On 25 January 2013, a riot began at Uribana prison in Barquisimeto, Venezuela. Initial reports gave at least 50 people killed and over 120 people injured, and by 27 January a death toll of 61 was reported. Officials on the first day of the riot faulted media for breaking news in advance that the prison would be searched by the military. As the riot continued into a second day, human rights groups faulted overcrowding and conditions in the gang-dominated prison.

==Outbreak==
The riot was reportedly triggered by an announcement that, in an anti-gang measure, Venezuelan National Guard troops would be searching for weapons. The inmates were reportedly waiting for the National Guard when they arrived. Most injuries were from gunshot wounds. Bodies have been described as unidentifiable due to their mutilation.
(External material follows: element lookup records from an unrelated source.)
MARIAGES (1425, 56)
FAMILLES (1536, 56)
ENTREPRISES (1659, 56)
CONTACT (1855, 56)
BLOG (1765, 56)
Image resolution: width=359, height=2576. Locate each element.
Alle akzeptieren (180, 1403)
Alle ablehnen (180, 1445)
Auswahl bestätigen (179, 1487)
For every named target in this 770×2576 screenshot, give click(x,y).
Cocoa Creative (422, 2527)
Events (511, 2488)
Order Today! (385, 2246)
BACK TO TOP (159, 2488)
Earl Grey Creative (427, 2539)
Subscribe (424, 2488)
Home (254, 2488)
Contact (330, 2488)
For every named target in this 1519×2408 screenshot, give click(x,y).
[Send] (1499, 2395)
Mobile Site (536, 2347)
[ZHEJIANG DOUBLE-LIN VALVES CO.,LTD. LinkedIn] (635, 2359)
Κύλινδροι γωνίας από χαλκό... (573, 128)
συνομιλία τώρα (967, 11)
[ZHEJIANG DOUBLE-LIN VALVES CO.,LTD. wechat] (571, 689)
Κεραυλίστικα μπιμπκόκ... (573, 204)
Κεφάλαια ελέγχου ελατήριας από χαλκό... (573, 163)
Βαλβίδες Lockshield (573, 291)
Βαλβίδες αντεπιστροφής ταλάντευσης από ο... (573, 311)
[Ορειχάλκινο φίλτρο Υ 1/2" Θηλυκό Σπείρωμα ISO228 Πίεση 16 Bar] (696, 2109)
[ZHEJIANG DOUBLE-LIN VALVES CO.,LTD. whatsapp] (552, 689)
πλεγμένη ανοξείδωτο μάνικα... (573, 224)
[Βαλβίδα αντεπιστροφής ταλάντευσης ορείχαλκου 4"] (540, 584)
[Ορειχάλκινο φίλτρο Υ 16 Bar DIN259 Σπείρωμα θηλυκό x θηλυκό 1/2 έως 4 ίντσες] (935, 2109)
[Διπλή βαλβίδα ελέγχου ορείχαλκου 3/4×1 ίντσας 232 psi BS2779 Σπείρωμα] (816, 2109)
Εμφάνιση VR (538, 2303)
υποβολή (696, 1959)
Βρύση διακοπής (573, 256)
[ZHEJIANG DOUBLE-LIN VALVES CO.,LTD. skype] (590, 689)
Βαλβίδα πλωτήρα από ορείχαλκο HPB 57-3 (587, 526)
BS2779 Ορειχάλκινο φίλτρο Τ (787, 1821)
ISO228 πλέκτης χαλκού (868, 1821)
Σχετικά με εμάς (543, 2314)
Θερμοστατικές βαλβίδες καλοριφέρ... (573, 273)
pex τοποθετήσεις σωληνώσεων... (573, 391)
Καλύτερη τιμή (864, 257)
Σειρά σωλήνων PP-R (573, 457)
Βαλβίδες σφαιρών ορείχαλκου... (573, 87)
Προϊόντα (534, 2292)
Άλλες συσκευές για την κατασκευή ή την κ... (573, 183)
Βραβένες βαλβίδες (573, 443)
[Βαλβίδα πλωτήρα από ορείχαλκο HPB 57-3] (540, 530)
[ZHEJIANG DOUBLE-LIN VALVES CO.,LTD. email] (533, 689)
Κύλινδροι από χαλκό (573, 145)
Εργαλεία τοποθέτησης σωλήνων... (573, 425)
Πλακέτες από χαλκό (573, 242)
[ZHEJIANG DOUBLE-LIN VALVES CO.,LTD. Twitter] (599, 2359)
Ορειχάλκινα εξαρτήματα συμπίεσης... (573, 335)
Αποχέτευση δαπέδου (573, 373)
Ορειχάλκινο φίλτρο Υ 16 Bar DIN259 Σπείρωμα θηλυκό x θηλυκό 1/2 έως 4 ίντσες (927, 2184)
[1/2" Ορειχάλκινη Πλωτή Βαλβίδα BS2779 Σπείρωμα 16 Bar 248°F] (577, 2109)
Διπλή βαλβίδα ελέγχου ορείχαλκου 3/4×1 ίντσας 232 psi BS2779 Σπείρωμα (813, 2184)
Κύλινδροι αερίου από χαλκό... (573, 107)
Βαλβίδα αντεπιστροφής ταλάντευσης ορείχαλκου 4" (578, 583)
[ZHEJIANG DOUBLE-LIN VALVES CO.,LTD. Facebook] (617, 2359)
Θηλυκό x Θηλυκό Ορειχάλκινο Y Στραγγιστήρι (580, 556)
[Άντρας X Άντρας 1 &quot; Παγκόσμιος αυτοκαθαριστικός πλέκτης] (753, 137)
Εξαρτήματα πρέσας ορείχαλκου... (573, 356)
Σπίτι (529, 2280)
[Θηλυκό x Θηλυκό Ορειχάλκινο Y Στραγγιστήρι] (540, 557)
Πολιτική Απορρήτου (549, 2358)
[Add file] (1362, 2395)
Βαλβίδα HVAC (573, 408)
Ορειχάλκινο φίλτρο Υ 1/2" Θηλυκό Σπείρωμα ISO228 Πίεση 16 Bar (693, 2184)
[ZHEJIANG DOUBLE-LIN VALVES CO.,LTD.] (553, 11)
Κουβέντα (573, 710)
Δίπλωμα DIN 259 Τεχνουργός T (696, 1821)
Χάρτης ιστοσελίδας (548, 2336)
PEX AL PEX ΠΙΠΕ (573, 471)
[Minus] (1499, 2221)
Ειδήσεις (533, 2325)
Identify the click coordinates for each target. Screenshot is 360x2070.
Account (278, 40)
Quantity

Due to the mutilation, officials were charged for a violation of human rights.

==Response==
In a press statement on the first day of the riot, minister of penitentiary services Iris Varela laid blame on the local media for reporting the prison search ahead of time, stating that many of the deaths were a "settling of scores" among rival prison gangs. Human rights groups blamed overcrowding and inhumane conditions, as well as poor execution and unnecessary force. Unnamed critics of the government noted that the Inter-American Court of Human Rights had called on president Hugo Chávez in 2007 to relieve conditions there that put visitors, inmates, and guards at risk. The inmates were temporarily removed as a result of two days of rioting.